Monsieur, il faut s’entendre sur ce que c’est que le nécessaire et le superflu.
» — Bien dit ! — s’écria Bouchetout — très-bien dit, car je ne regarderai jamais comme superflu d’avoir deux ou trois paires de bottes de rechange.
» — Vous êtes dans le vrai, — dis-je à Bouchetout, — car le bienheureux révérend père Ligori, de la compagnie de Jésus, sanctifié, béatifié, canonisé par notre sainte église, déclare :
» Que les gens du monde ont rarement du superflu ; qu’on ne peut en effet considérer comme superflu ce qui est nécessaire pour entretenir des domestiques, faire des cadeaux convenables, donner de grands repas, traiter ses amis, afficher une certaine magnificence.

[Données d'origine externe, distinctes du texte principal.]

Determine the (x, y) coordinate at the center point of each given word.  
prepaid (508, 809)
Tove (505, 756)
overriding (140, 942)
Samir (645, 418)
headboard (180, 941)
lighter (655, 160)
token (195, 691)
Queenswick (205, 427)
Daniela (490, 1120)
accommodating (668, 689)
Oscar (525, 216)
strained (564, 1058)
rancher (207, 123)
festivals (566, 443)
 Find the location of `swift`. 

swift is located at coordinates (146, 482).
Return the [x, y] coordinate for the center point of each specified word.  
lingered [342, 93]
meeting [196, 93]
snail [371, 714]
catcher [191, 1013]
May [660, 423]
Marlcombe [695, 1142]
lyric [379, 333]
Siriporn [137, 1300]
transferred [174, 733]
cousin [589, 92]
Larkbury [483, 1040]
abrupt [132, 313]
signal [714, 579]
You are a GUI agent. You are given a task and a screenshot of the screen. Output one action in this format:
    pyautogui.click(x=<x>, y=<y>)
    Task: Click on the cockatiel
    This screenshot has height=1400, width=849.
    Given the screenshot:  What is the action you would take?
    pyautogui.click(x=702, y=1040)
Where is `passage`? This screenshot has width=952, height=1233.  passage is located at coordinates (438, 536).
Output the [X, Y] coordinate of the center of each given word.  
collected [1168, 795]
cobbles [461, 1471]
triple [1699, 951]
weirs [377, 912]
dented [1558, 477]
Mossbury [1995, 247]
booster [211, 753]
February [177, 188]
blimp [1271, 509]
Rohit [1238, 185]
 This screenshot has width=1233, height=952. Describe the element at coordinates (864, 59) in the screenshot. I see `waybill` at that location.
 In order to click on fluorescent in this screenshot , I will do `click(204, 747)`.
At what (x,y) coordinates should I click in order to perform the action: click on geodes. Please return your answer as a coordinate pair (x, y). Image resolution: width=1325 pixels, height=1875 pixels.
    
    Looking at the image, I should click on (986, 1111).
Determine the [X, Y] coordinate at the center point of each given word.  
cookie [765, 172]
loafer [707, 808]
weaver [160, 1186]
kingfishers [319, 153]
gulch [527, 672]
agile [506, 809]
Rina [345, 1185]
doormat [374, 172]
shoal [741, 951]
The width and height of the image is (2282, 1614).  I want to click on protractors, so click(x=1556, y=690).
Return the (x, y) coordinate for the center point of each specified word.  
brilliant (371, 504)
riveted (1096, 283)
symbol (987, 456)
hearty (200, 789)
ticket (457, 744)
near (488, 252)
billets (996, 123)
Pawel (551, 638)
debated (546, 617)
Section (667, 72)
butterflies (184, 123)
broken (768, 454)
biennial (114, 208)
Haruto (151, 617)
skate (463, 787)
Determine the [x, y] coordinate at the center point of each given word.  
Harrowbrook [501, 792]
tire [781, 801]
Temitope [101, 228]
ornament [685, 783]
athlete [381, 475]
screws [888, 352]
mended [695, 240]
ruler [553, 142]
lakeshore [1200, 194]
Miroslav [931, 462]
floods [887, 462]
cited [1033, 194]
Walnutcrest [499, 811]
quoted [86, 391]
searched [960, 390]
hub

» — À la bonne heure… vive Saint Ligori ! — s’écria Bouchetout. — Celui-là me chausse ; il est à mille piques de vos Saint Augustin, sauf Bazile, Grégoire, Chrysostome et autres sans-culottes de ce temps-là.
» — Et le révérend père Ligori va bien plus loin, — ajoutai-je, — car, une fois dans le vrai, la pente est rapide — il dit textuellement :
» — Quand le prochain se trouve dans une nécessité extrême, on est ordinairement tenu de le secourir sur les biens en quelques sortes nécessaires à la dignité du rang, je dis ordinairement, parce que si l’atteinte portée à votre rang vous paraissait un dommage plus grand que la mort du pauvre, vous ne seriez pas liés par précepte. (B. A. de Ligorio, théologie morale, lib. 2. tract. 3, no 31 et 32.)